Cyberspace. A consensual hallucination experienced daily by billions of legitimate operators, in every nation… A graphic representation of data abstracted from the banks of every computer in the human system. (3.94)

That's one doozy of a definition. The term "consensual hallucination" is really more problematic than it seems at first glance. A hallucination expresses the idea of something not real, but if it isn't real, then should more than one person experience it? Maybe there's more going on here than we'd assume at first glance.

[T]he cyberspace matrix was actually a drastic simplification of the human sensorium, at least in terms of presentation, but simstim itself struck [Case] as a gratuitous multiplication of flesh input. (4.2)

We can see the division between the computer world and the human "fleshy" world. It's an important division to note. As any Farmville addict can tell you, sometimes it doesn't feel like there's much of a separation between the two, but keeping them straight would seem to be kind of important when it comes to keeping yourself sane.

"You can go for a walk, you wanna. It's all there. Or anyway all the parts of it you ever saw. This is memory, right? I tap you, sort it out, and feed it back in." (14.72)

Cyberspace may be a representation of pure data. And memory is also data of sorts. So what if you could just record memory into a digital form? Would humanity use it to better itself or would we all just constantly relive our summer vacations? Check out the "Memory and the Past" theme section for more.

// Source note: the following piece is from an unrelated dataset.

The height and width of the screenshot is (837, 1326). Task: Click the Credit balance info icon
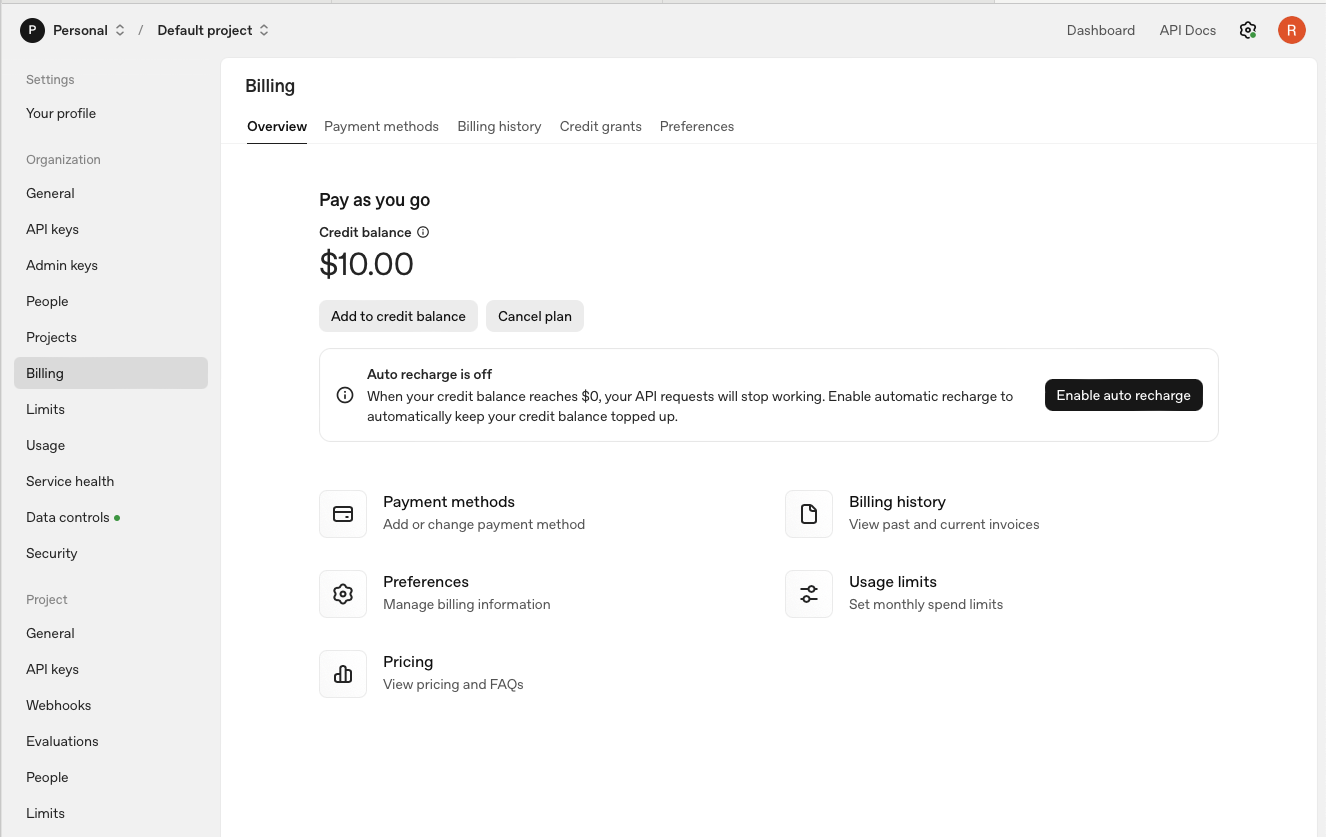[422, 231]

Case listened to the silence of the hall, punctuated by the soft clink of the candelabrum. Candles? Straylight was all wrong… A place grown in upon itself. (15.21)

In a world replete with technological wonder, a technology as simple as a candle becomes weird and abnormal. Yes, technically a candle is a type of technology as well. After all, it's a harnessing of a natural resource for human purposes—just like a silicon chip.

But weren't the zaibatsus more like that, or the Yakuza, hives with cybernetic memories, vast single organisms, their DNA coded in silicon? (17.16)

Computers and modern databases grant organizations like the Yakuza the human traits of memories and DNA. Does this mean they can also propagate and reproduce? Would they effectively be immortal? Maybe. If information is power, people are secondary.

The Villa Straylight was a parasitic structure, Case reminded himself, as he stepped past the tendrils of caulk and through Marcus Garvey's forward hatch. Straylight bled air and water out of Freeside, and had no ecosystem of its own. (19.1)

The complicated inner-workings of Freeside make the Straylight's theft of its resources hard to notice. It allows those who run the technology to take what they want from those who access it. Like how Facebook and Google take the personal information of their users and sell it to ad agencies. Can you think of any other examples of this happening in your life?

"She imagined us in a symbiotic relationship with the AI's, our corporate decisions made for us. Our conscious decisions, I should say. Tessier-Ashpool would be immortal, a hive, each of us units of a larder entity." (19.39)

The old wish for immortality, eh? Where once people sought alchemy potions or fountains of youth, now they desire technology to grant their wishes. But could computers and machinery succeed where magic once failed? When we consider some of the wonders of modern medicine, it sure seems like it.

[…] as [Linda] pulled [Case] down, to the meat, the flesh the cowboys mocked. It was a vast thing, beyond knowing, a sea of information coded in spiral and pheromone, infinite intricacy that only the body, in its strong blind way, could ever read. (20.86)

Notice that the language describing their sexual encounter is similar to the descriptions of Case's experience in cyberspace. Case loved cyberspace but wasn't so keen on the "meat" of the body. Do you think the language suggests a change for him?

"I'm the matrix, Case."

Case laughed. "Where's that get you?"

"Nowehere. Everywhere. I'm the sum total of the works, the whole show." (24.25-27)

What does this mean for the future? Well, we'll leave that for you to decide after you finish reading.